Titolo: Legami di famiglia (Serie Legami di sangue Vol. 2).
Autrice: Agnes Moon.
Genere: Urban Fantasy.
Editore: Self Publishing.
Prezzo: euro 2,99 (eBook).

Cosa succede quando due uomini – convinti di non meritare più nulla dalla vita – iniziano a desiderare qualche cosa di più? Cacciato di casa dai facoltosi genitori, dopo aver confessato la propria omosessualità, Mal è finito in mezzo a una strada… e ha passato l’inferno. Grazie all’aiuto del suo amico Liam, ora ha una nuova vita, ma non è tutto oro quel che luccica. Bellissimo, vulnerabile e gravemente malato, Mal cerca di sopravvivere alla giornata, fino a quando nella sua vita non irrompe il misterioso Boris. Boris Koshelev è sopravvissuto all’assedio di Leningrado, solo per essere trasformato in vampiro contro la sua volontà. Lasciato per morto dal suo creatore, è stato salvato da Vincent de Saint-Bonnet al quale ha dedicato la sua cieca obbedienza.
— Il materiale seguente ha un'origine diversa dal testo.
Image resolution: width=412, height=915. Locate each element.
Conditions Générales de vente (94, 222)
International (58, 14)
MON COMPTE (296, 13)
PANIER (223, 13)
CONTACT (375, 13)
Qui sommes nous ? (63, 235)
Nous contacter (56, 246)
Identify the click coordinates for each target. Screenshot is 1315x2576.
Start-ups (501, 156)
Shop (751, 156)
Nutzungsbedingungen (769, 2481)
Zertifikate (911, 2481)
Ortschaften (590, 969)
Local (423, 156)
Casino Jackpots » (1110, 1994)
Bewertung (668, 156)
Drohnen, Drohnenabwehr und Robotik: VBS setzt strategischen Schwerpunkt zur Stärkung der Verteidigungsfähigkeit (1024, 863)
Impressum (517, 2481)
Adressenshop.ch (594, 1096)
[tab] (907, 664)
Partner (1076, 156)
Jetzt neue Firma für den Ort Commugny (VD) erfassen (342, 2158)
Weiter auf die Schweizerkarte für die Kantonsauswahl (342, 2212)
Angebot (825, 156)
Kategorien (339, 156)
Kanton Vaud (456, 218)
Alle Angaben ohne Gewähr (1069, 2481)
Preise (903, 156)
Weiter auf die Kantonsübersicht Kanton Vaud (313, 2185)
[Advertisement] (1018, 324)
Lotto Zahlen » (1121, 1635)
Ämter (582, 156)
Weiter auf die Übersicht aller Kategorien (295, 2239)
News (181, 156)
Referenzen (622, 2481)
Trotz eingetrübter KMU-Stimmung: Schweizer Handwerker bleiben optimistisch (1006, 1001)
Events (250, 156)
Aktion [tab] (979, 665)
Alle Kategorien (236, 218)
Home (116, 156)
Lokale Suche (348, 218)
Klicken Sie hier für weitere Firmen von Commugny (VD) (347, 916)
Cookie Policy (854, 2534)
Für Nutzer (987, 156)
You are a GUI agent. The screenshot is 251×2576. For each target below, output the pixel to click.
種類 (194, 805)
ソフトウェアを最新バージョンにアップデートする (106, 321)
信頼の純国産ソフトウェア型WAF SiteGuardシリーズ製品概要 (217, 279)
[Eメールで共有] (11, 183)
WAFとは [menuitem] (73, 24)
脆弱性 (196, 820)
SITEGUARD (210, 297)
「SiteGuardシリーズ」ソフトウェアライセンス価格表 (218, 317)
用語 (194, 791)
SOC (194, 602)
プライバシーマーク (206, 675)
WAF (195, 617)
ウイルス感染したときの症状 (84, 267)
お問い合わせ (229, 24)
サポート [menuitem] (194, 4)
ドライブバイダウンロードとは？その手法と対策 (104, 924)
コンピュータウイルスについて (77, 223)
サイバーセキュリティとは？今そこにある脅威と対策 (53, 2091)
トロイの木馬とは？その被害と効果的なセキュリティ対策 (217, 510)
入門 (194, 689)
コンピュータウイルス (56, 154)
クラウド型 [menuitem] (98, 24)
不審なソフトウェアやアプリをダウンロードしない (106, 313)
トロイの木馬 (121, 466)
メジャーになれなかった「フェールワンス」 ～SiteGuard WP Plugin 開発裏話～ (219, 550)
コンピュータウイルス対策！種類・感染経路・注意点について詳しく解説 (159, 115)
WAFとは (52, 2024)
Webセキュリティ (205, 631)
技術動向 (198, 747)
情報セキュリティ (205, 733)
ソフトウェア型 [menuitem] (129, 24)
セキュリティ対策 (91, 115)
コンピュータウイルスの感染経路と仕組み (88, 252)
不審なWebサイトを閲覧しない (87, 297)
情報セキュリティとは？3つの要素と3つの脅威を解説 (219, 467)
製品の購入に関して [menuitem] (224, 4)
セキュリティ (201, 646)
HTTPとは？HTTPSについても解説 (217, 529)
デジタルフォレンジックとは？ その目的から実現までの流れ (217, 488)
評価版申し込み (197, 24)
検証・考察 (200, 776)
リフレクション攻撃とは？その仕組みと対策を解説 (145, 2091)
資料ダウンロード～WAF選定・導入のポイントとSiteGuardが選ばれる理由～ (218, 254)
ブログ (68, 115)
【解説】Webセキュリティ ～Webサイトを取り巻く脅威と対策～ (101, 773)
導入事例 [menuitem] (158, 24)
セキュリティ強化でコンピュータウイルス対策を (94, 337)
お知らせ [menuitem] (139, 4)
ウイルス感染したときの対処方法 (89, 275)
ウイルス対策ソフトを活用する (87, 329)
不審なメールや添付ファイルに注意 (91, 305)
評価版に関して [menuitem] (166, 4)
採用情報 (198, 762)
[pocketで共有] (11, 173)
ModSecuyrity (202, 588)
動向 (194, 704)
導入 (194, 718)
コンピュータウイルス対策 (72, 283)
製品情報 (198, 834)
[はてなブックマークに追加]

Quando conosce il dolce e indifeso Mal, il gelido russo comprende che le sue priorità sono cambiate: l’unica cosa che desidera è amare il suo coeur du sang e proteggerlo dal letale pericolo che incombe su di lui.

Attenzione: la recensione contiene spoiler!

Insomma buona prova, questa di Agnes Moon, che riesce a districarsi bene nei meandri della narrativa di pura evasione e che sarebbe interessante conoscere alle prese di un romanzo più “tosto” e pregno di tematiche importanti e significati profondi.

La mia precedente recensione a “Come rapire un Alpha e vivere felici” di Agnes Moon per Babette Brown  terminava in questo modo. Ero rimasta impressionata, infatti, dalla capacità dell’autrice di maneggiare in modo corretto la scrittura e districarsi nei meandri della composizione strutturale di un romanzo in maniera adeguata, non avendo ella mai scritto nulla prima di questa prova. Le storie erano gradevoli, non capolavori certo, ma piacevole diversivo ed evasione e la mia opinione era stata positiva. E mi aspettavo di veder crescere e maturare l’autrice sia nello stile che nelle tematiche, anche se sempre nel campo della narrativa di evasione.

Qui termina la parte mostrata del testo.